La llegada del nuevo Gobierno Nacional ha generado expectativa en Nariño, especialmente por el futuro de los procesos de diálogo que se adelantan en el departamento con grupos armados. Esta preocupación surge tras varios pronunciamientos del presidente electo Abelardo de la Espriella sobre sus políticas de seguridad, en los cuales ha expresado su intención de priorizar el fortalecimiento de la autoridad estatal y el sometimiento de estructuras ilegales a la justicia, descartando la apertura de nuevos procesos de negociación política.
Frente a este panorama, el obispo de Pasto, Juan Carlos Cárdenas Toro, ha expresado su posición de manera equilibrada. Aseguró que la Iglesia Católica será respetuosa de las decisiones que adopte el nuevo Gobierno, pero insistió firmemente en que deben mantenerse abiertos los caminos que permitan una salida negociada a los conflictos. “La Iglesia siempre en Colombia ha estado abierta a todos los espacios que permitan la salida civilizada, negociada y respetuosa de los conflictos. Respetamos también las políticas de cada uno de los gobiernos, pero llamamos también a mantener la puerta abierta para esa posibilidad”, afirmó monseñor.
Una estrategia integral para la región
Monseñor Cárdenas Toro explicó que la realidad compleja que viven departamentos como Nariño hace necesario combinar múltiples enfoques. Según el obispo, las estrategias de seguridad deben ir acompañadas de inversión social y oportunidades para las comunidades más afectadas por la violencia. “Por supuesto que necesitamos seguridad, eso es indudable, pero no solo seguridad. Nuestras regiones necesitan inversión, nuestras regiones necesitan oportunidades, necesitan mejores vías de comunicación para que los campesinos puedan sacar sus productos de su tierra”, señaló.
La posición de la Iglesia refleja una visión integral del problema de la inseguridad en Nariño. El obispo enfatizó que la solución no puede limitarse únicamente a medidas represivas, sino que debe incluir acciones que aborden las causas estructurales de la violencia. “Seguridad, inversión social, pero también puertas abiertas al diálogo cuando estas oportunidades se presenten”, agregó monseñor, subrayando la importancia de mantener múltiples opciones disponibles para resolver los conflictos.

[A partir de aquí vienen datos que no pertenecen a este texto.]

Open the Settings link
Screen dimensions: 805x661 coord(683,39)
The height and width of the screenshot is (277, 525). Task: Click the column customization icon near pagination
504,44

Respaldo de otras autoridades departamentales
La petición de la Iglesia Católica coincide con el llamado realizado por el gobernador de Nariño para continuar con los procesos de diálogo que actualmente se desarrollan con Comuneros del Sur y la Coordinadora Nacional Ejército Bolivariano. Esta convergencia de posiciones entre las autoridades eclesiásticas y civiles del departamento demuestra una preocupación común sobre el futuro de las negociaciones que se han venido adelantando en el territorio.
Nariño, como departamento históricamente golpeado por la violencia de grupos armados, requiere abordajes complejos que consideren tanto la seguridad ciudadana como las necesidades de desarrollo de sus comunidades. La insistencia de la Iglesia en mantener abiertos los espacios de diálogo responde a la experiencia acumulada en territorios donde la violencia ha dejado profundas cicatrices sociales y económicas.